BEGIN Data provided

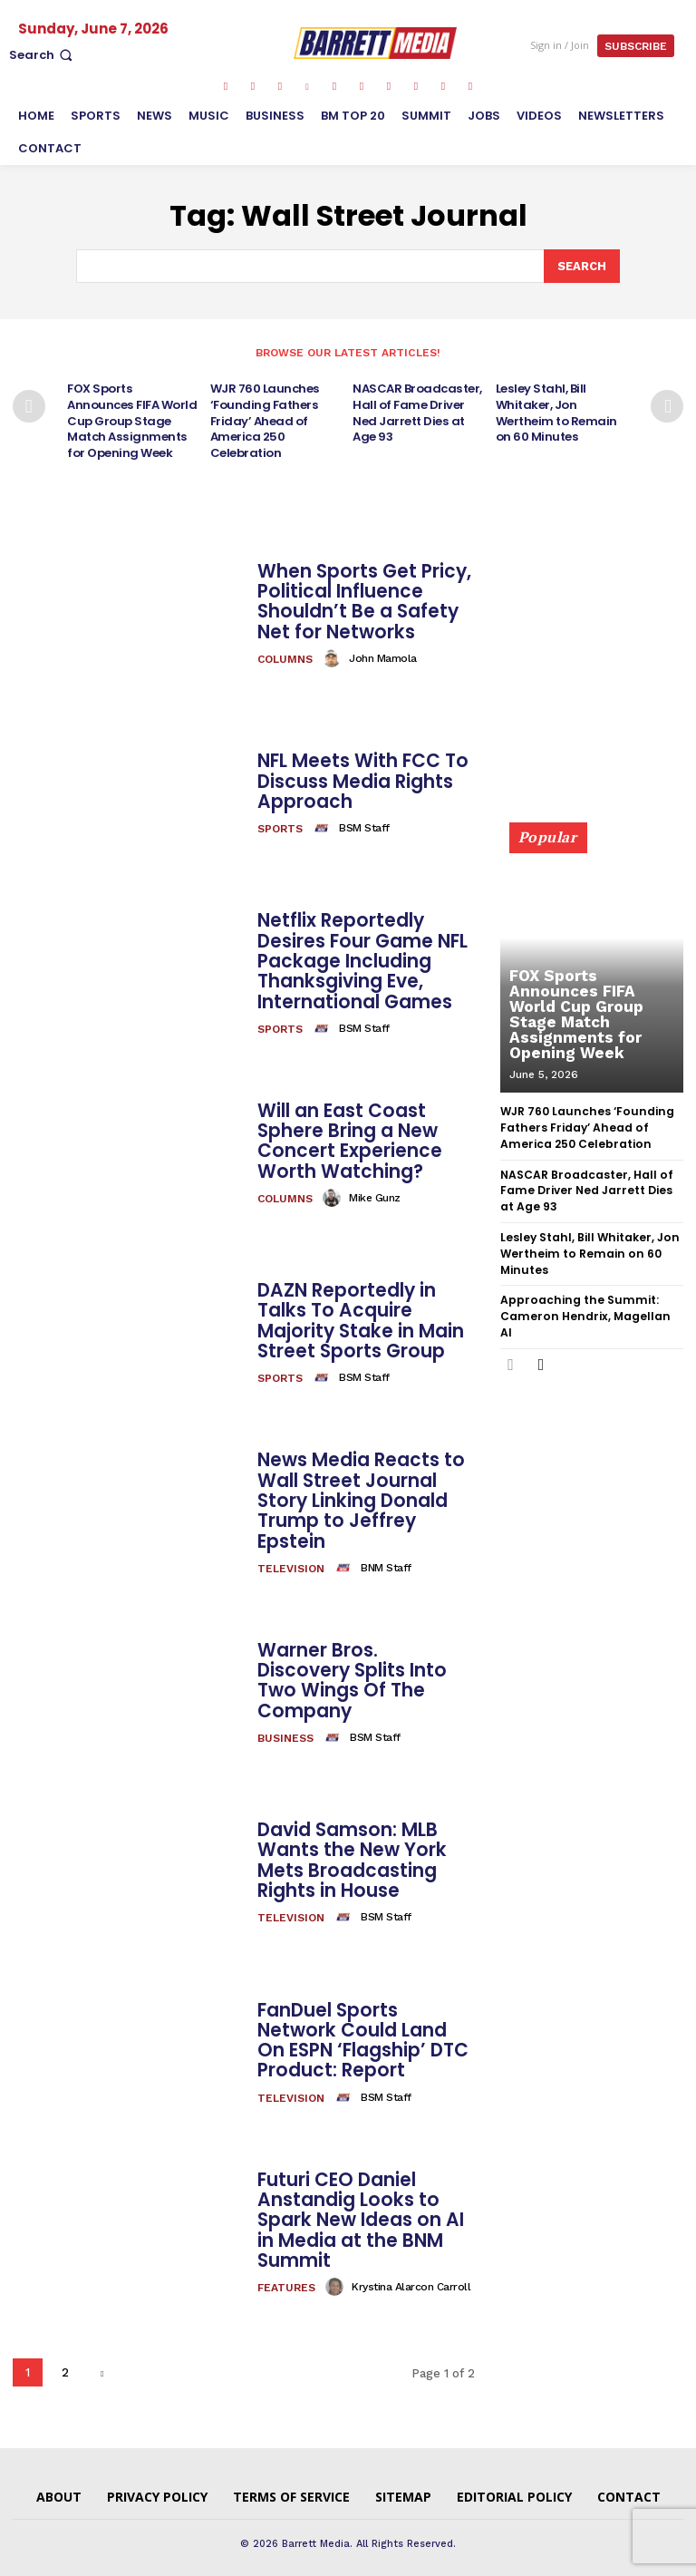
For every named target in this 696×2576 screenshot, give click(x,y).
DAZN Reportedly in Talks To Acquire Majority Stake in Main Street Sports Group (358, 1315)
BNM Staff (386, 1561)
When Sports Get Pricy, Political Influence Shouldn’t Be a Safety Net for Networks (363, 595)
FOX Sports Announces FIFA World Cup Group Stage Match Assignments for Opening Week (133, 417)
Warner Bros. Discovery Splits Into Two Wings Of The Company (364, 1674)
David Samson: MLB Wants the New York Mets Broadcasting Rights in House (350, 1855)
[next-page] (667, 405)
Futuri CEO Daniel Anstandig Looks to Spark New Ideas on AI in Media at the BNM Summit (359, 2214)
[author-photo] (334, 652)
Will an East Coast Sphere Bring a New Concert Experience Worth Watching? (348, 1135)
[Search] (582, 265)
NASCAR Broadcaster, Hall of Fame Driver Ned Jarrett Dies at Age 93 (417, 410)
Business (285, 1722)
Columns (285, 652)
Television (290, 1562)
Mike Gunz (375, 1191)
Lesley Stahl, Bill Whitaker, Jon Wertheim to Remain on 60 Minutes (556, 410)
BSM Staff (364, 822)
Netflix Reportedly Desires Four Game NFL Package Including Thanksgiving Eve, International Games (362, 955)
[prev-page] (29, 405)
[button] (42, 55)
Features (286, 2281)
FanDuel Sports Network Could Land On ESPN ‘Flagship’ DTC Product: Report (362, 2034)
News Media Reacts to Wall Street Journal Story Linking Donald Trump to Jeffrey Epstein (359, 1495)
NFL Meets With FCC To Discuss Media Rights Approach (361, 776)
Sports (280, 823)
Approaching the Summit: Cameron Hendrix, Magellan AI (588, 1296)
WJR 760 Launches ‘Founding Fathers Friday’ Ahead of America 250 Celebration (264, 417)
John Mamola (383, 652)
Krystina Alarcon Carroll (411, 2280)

END Data provided
BEGIN Data provided

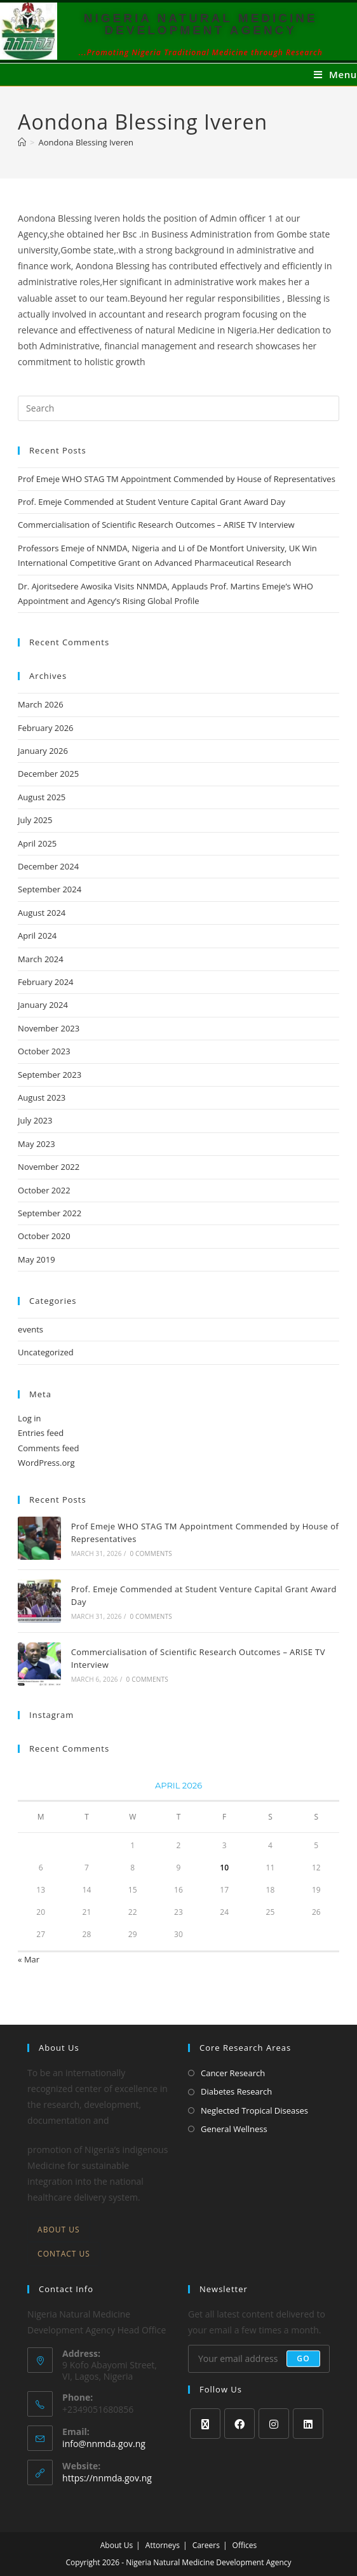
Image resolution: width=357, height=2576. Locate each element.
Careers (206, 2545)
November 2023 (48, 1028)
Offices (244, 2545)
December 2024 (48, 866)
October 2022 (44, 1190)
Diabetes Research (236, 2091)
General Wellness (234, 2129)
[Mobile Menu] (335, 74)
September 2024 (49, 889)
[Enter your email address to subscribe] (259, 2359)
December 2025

END Data provided

Problem requirements -
Report each line of the entries above that contains the string "Reportedly". The match is case-sensitive.

Result of the exercise -
DAZN Reportedly in Talks To Acquire Majority Stake in Main Street Sports Group (358, 1315)
Netflix Reportedly Desires Four Game NFL Package Including Thanksgiving Eve, International Games (362, 955)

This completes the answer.